## TASK OBJECTIVE:
Please restate, word for word, the lines below that begin at the one with "Replica Richard Mille (59, 1315)" and end at the one with "Replica Rolex Oyster". Leave out all other lines.

── MATERIAL PROVIDED

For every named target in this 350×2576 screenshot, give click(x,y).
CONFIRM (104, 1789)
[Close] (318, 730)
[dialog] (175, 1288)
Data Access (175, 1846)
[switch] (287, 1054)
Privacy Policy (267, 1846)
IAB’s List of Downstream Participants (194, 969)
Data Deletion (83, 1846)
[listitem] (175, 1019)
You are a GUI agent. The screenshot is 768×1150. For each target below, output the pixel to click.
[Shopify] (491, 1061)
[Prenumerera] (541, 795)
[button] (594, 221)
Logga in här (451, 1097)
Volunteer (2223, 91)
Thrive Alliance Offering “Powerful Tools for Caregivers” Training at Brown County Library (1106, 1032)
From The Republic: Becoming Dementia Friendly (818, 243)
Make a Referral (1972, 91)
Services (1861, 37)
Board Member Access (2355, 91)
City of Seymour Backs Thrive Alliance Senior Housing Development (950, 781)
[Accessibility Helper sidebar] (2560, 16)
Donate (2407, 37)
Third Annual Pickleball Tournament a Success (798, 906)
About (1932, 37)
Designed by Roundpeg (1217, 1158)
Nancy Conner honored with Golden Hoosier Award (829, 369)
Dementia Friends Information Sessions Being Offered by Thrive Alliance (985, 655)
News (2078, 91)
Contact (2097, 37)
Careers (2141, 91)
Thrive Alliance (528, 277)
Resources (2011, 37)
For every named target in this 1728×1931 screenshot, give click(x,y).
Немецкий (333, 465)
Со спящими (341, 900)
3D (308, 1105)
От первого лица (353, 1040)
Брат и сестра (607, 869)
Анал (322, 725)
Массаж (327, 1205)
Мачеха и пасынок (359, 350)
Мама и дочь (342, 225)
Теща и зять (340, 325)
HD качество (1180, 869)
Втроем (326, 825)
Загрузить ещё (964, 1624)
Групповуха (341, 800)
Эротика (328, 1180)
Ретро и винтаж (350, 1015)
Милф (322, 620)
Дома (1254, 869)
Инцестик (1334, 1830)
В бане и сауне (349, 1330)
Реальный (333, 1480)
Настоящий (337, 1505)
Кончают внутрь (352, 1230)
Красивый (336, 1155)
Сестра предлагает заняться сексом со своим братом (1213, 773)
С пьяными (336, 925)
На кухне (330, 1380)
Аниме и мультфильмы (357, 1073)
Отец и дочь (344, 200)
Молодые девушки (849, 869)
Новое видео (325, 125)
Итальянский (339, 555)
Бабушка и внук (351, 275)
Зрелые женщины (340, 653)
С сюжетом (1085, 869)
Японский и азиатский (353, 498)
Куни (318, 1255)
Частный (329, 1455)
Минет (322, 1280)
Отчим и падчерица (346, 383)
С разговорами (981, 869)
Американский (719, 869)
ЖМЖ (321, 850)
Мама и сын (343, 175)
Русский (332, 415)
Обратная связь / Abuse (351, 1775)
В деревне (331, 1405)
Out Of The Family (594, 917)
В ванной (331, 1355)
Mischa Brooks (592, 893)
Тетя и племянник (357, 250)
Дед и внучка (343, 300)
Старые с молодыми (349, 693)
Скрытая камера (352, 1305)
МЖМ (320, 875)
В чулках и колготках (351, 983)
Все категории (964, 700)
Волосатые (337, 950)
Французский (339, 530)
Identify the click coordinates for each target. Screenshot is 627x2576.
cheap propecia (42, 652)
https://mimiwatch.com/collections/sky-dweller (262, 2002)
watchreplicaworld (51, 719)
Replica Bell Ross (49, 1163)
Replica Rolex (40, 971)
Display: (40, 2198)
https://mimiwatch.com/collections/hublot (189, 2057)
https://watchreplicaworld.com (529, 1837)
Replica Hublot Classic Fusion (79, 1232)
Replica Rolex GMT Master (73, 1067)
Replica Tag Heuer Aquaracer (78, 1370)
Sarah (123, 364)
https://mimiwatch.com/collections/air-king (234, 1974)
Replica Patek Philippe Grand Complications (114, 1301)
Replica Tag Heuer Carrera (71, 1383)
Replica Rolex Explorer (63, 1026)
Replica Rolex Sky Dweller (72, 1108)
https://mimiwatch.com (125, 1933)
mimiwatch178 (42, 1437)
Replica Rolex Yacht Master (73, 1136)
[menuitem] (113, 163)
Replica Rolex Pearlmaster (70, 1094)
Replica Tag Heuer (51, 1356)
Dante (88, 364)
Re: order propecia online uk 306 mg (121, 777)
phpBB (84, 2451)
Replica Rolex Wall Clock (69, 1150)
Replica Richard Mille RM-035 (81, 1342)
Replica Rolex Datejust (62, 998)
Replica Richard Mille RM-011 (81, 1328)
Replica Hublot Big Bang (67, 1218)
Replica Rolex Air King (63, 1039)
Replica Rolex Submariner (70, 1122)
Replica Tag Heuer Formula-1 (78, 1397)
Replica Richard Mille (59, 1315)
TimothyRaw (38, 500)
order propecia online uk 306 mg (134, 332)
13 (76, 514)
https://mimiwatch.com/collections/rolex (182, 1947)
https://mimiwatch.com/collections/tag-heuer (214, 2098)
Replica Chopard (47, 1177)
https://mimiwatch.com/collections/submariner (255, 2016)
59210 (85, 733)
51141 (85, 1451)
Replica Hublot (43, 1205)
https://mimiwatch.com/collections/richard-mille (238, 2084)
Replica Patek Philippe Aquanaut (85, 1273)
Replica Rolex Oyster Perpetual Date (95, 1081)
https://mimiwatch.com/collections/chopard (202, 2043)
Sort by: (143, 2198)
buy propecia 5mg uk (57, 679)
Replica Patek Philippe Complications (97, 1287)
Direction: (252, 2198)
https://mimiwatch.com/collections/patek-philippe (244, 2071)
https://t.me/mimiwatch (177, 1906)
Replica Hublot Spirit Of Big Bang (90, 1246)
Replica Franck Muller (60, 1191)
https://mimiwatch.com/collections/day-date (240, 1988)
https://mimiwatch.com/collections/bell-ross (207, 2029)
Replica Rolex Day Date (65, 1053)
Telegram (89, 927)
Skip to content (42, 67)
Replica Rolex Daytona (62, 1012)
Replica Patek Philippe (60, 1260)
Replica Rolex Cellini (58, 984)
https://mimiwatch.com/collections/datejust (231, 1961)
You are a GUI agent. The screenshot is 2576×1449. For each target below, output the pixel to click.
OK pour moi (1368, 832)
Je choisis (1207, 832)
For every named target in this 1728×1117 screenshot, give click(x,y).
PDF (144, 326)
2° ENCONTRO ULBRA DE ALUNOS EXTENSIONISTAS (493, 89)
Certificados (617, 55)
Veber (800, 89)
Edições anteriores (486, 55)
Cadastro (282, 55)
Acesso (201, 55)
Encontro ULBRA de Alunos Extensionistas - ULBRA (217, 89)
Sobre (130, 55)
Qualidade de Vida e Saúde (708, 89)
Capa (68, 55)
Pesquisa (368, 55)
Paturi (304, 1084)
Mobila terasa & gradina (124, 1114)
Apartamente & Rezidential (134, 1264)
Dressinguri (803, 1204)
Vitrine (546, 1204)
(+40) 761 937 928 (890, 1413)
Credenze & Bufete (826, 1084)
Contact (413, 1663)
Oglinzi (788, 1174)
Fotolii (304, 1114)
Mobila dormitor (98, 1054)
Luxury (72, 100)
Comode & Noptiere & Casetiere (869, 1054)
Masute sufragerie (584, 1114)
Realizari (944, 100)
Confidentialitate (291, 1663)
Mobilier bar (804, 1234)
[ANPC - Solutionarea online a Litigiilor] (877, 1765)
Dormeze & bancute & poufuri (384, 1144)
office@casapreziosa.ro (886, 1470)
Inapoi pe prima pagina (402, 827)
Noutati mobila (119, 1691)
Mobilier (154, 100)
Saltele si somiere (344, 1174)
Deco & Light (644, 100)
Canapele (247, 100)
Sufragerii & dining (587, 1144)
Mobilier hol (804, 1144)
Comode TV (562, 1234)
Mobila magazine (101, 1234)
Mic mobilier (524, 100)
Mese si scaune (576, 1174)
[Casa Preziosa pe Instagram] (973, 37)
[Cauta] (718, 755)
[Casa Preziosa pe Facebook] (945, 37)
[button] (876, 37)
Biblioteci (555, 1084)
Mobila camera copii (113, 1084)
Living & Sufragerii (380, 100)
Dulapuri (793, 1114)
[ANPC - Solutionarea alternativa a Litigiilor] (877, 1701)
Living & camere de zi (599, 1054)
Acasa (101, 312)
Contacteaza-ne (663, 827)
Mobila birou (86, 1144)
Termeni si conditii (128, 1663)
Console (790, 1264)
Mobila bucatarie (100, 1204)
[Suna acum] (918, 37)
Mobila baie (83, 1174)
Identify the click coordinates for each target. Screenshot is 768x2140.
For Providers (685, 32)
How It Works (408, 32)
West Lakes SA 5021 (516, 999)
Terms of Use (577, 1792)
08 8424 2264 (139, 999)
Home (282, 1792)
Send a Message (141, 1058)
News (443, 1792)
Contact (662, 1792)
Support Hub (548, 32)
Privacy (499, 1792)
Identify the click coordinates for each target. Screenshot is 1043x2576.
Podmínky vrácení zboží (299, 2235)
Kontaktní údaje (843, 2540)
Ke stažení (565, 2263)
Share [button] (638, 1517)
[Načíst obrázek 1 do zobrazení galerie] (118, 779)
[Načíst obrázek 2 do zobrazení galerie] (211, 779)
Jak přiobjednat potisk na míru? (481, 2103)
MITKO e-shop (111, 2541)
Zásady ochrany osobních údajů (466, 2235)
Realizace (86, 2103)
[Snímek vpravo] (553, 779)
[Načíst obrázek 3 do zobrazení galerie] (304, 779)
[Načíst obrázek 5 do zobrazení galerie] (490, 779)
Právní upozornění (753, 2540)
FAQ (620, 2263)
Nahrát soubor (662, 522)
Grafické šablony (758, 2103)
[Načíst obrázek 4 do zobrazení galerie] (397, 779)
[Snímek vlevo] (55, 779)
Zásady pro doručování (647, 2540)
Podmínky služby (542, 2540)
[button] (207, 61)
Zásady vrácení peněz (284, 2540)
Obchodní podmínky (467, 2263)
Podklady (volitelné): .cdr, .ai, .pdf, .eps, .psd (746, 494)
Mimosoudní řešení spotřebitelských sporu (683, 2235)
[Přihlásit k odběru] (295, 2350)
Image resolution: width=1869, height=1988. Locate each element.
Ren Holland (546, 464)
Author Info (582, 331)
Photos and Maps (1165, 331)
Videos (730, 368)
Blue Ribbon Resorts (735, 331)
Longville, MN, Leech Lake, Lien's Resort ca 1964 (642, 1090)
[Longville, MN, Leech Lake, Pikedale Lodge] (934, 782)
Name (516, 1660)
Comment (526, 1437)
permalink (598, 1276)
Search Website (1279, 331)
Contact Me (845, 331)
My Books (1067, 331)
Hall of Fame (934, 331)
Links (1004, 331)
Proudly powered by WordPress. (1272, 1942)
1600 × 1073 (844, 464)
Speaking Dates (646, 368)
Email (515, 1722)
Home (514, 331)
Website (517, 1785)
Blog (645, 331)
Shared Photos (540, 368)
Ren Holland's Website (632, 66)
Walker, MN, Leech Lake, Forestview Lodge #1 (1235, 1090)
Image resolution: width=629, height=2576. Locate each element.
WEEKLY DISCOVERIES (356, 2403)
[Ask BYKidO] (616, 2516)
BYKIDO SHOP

────

## COMPLETED EXERCISE:
Replica Richard Mille (59, 1315)
TimothyRaw (38, 500)
order propecia online uk 306 mg (134, 332)
13 (76, 514)
https://mimiwatch.com/collections/rolex (182, 1947)
https://mimiwatch.com/collections/tag-heuer (214, 2098)
Replica Chopard (47, 1177)
https://mimiwatch.com/collections/submariner (255, 2016)
59210 (85, 733)
51141 (85, 1451)
Replica Hublot (43, 1205)
https://mimiwatch.com/collections/richard-mille (238, 2084)
Replica Patek Philippe Aquanaut (85, 1273)
Replica Rolex Oyster Perpetual Date (95, 1081)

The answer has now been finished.